You are not winning when you are holding on to your business by your fingernails. You are not winning when you slip into a depression. You are not winning when your team begins to dislike being in the same room with you. You are not winning when customers begin to leave. You are not winning when your significant other gives you the same advice (for the 5th time) and you continue to ignore it.
Once of my favorite startup bloggers, startup investor and community builder, Brad Feld writes frequently about the high rate of mental health issues among entrepreneurs. The best and simplest advice he gives is to slow down. He himself takes a digital Sabbath every weekend. That's right, no email, Twitter, Facebook, text messaging or connection to the digital world.
I struggle with focus myself and constantly have to remind myself what is important. I am lucky that I have wives (my actual spouse as well as my business wife, Dave) that will remind me that I am getting a little manic.
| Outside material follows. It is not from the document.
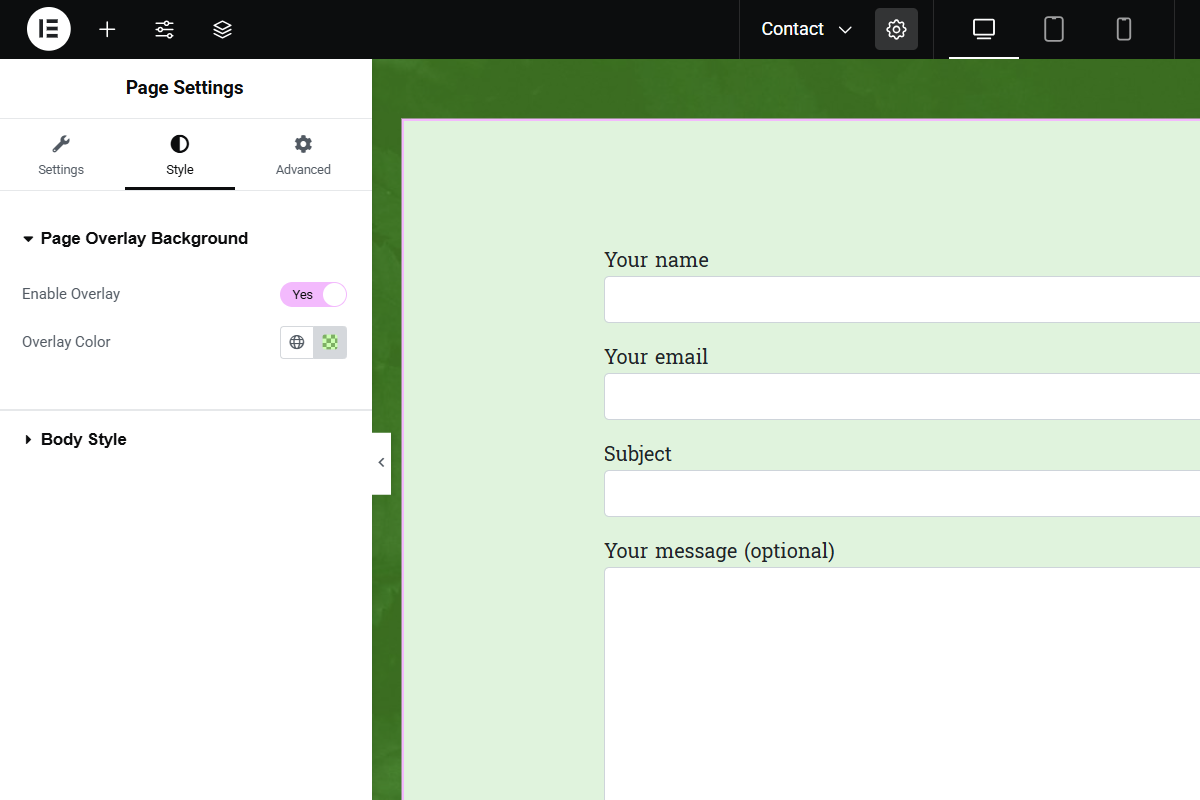Switch to the Settings tab

(x=61, y=156)
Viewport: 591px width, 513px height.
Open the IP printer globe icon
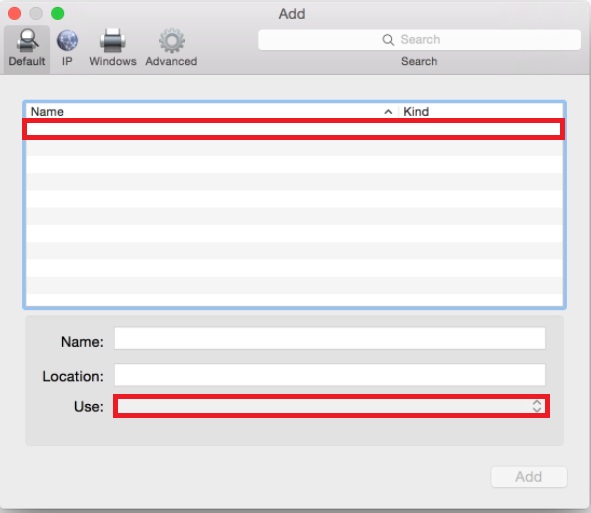(67, 40)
At times I decide to work all weekend to catch up and I invariably pay for it later in the week. Sometimes I have no choice but did I gain anything really? As I get older, travel wears me down. It's that "being on" for multiple days in a row that takes bites from my brain. Years ago I put an end to Sunday business travel.
Do yourself a favor and disconnect during the day. Take a walk. Turn your phone off. Give your brain a rest and maybe, just maybe you might find yourself in a better place to make better decisions.